Now that we have all the components to define the Classifier problem, we can instantiate the Problem class. We use ‘classifier’ as the name for this problem.

classifier = Classifier(
    name='classifier',
    module=classifier_module,
    optimizer=classifier_optimizer,
    scheduler=classifier_scheduler,
    train_data_loader=classifier_dataloader,
    config=classifier_config,
    device=device
)

Upper-level Problem (Reweight)¶

While the lower-level problem is a classification problem, the upper-level problem is a reweighting problem. Specifically, Meta-Weight-Net (MWN) proposes to reweight each data sample using an MLP with a single hidden layer, which takes a loss value as an input and outputs an importance weight.

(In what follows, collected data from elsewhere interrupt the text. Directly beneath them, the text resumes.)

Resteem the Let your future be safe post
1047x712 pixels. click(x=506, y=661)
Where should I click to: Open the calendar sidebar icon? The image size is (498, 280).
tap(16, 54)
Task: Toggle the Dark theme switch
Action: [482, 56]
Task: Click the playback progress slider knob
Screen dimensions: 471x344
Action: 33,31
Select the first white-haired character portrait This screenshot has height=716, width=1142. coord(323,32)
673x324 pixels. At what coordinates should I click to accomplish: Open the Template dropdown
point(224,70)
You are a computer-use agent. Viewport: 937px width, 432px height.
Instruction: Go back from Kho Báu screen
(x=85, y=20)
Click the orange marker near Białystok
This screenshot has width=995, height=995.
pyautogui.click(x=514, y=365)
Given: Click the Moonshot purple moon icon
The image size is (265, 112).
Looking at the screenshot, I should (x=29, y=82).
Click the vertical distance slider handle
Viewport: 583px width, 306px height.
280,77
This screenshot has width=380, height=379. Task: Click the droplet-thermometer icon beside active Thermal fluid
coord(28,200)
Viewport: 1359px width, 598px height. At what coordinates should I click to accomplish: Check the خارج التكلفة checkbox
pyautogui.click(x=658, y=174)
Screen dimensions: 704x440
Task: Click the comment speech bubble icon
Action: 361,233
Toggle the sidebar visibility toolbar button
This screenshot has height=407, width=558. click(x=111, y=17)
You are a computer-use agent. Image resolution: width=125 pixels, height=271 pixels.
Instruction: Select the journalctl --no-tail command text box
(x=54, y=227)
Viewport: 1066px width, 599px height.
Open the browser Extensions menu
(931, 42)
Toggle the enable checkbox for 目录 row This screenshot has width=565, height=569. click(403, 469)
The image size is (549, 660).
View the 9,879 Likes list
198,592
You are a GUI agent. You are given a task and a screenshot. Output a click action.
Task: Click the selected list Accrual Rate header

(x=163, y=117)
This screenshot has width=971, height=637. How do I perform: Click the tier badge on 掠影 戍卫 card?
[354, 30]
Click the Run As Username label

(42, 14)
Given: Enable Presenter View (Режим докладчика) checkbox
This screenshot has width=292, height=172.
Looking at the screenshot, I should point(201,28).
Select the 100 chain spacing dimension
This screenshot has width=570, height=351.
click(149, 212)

Module, Optimizer, Data Loader

# Module
reweight_module = nn.Sequential(
    nn.Linear(1, 100), nn.ReLU(), nn.Linear(100, 1), nn.Sigmoid()
)

# Optimizer
reweight_optimizer = optim.Adam(reweight_module.parameters(), lr=1e-5)

# Data Loader
reweight_dataloader = DataLoader(
    reweight_dataset, batch_size=100, shuffle=True, pin_memory=True
)

Loss Function

The upper-level reweight problem aims to optimize the loss value on the balanced validation dataset (i.e. reweight_dataloader) with respect to the optimal parameters of the Classifier problem. As before, users can access the inner-level classifier problem via its name (i.e. self.classifier).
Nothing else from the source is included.